And you’d say, well, look, come on. It’s getting a – you’re getting a harder problem to solve. The higher t is – I guess maybe I should do it this way. The higher t is, the more this thing looks like – you remember this picture. Looks something like this, right? It starts looking like that, and it’s got more – it’s got a higher third derivative, which, indeed, you can check. As t gets small, this thing has a higher third derivative. Maximum third derivative. Higher Liepschischzt Gaussian on the Hessian.

So you could say, look, it’s completely consistent with everything we know that, as you crank t up, the problem – these problems become harder to solve. It takes more steps.

Now, in fact – in theory – sorry, in practice, it is observed that this does not hold and, in fact, you should have observed it by now. Actually, how many people have finished their homework? Okay, so they wouldn’t check out like numbers of Newton steps as you crank t up. Did it grow?

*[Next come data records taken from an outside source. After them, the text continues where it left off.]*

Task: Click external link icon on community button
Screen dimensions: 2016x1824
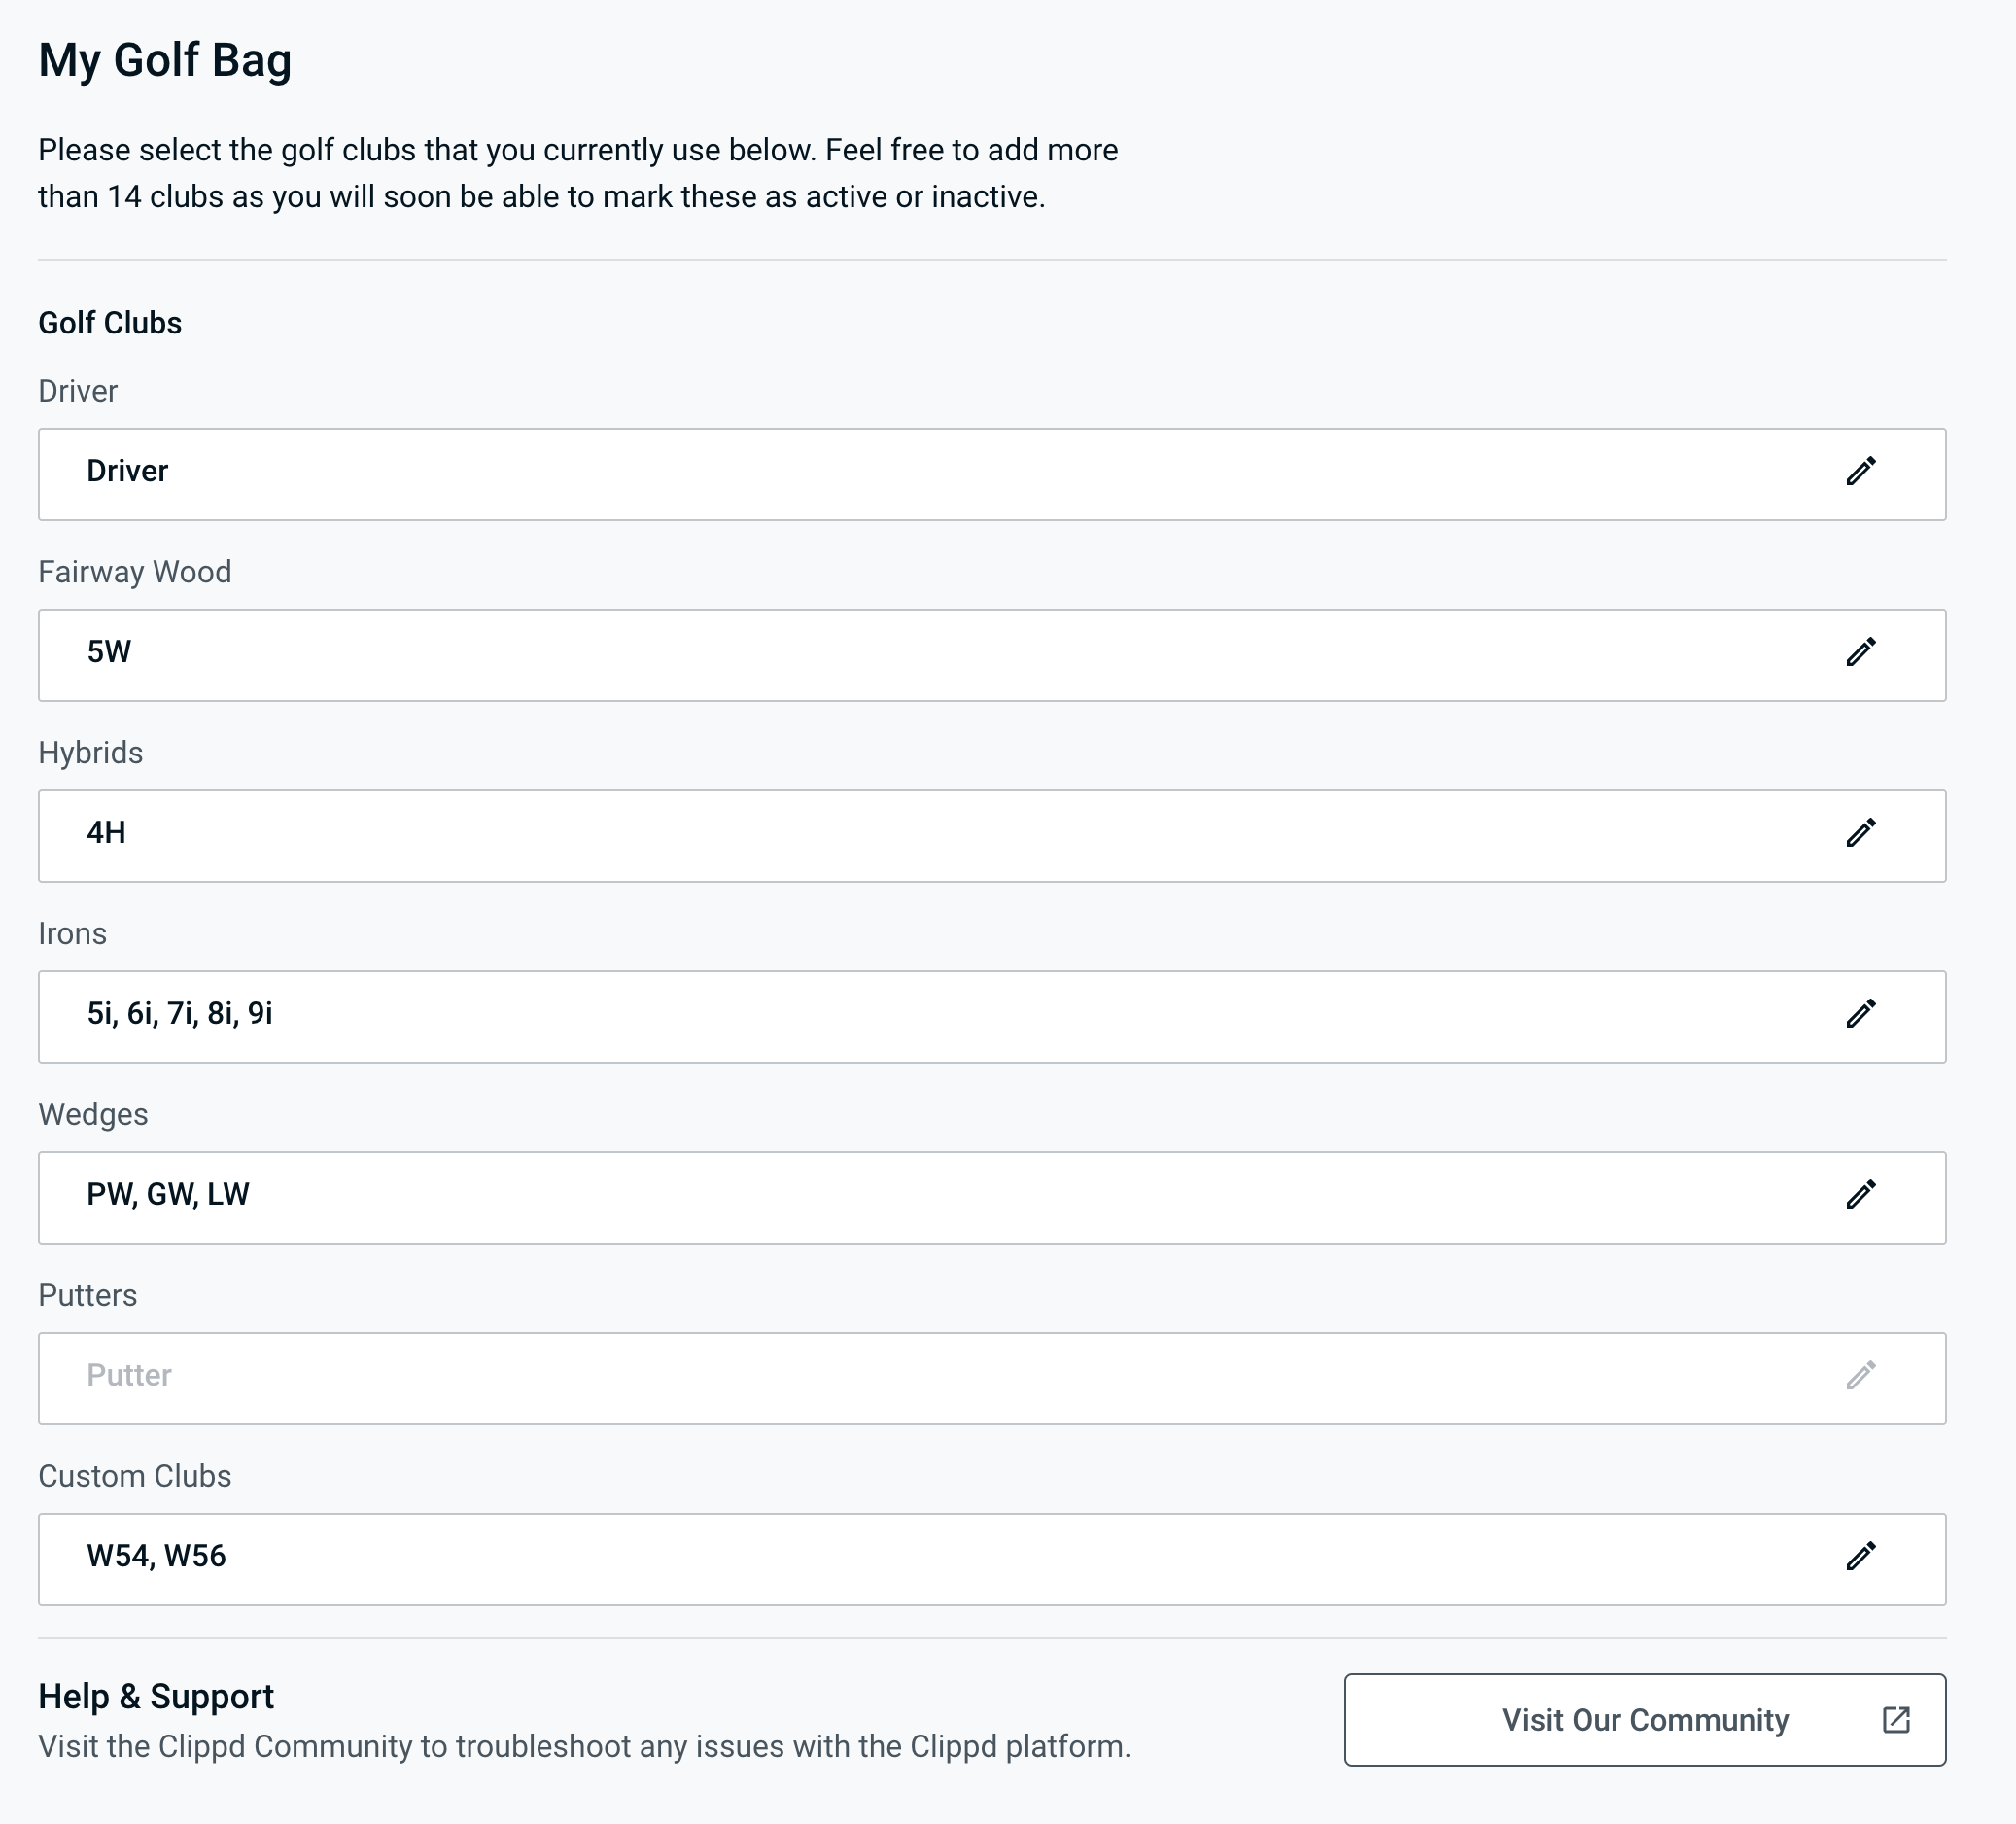Action: click(1896, 1720)
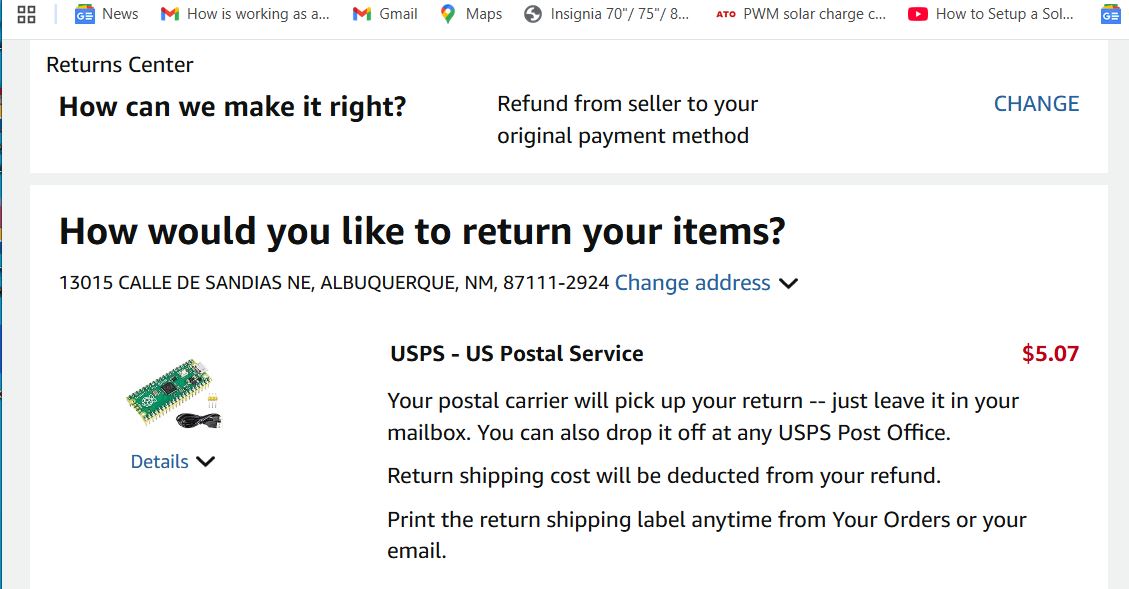Image resolution: width=1129 pixels, height=589 pixels.
Task: Open the apps grid icon in bookmarks bar
Action: (x=27, y=14)
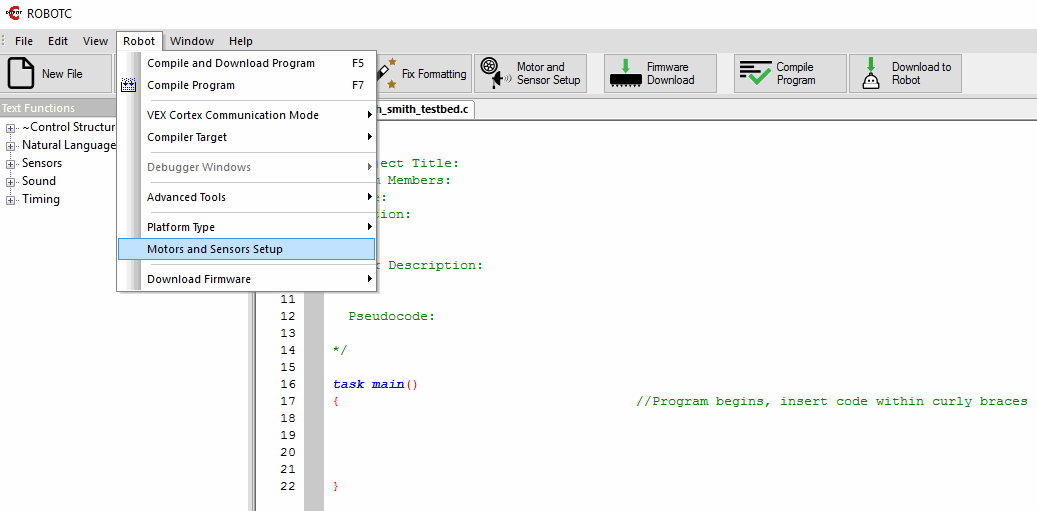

By the way, if you make t super-huge, it’s going to grow, but for another reason. But what are the numbers of centering steps, typically? Five? 10? Did it grow as t got bigger?

**Student:**Yes.

**Instructor (Stephen Boyd)**:How much.

**Student:**It went up to 10.

**Instructor (Stephen Boyd)**:It went from five to 10. Okay. Well I’m not – I’m talking about catastrophic. It doesn’t grow catastrophically, or you didn’t push it that hard. Okay. Well, okay. So – all right, so it’s observed, basically, here, that what – that, here, when you increase t by some factor, the number of Newton steps doesn’t increase.

So – I mean that’s good. It’s an empirical – it’s a great thing. It’s sort of just an empirical observation and, in fact, that’s the key to it. By the way, if you’d used another barrier, it could well have. So if you wanna know why log barrier and all that, and why – this is one of the reasons.

What we’re gonna do now is actually see if the same thing is predicted by the theory. The numbers are totally different and, I think, fairly useless, the numbers, but nevertheless, it’s always nice to have the theory agree with the practice, at least qualitatively if not in numbers.

So let’s see how that works. We’re going to assume the following. That f – the easiest assumption is f zero and phi are self-concordant, okay?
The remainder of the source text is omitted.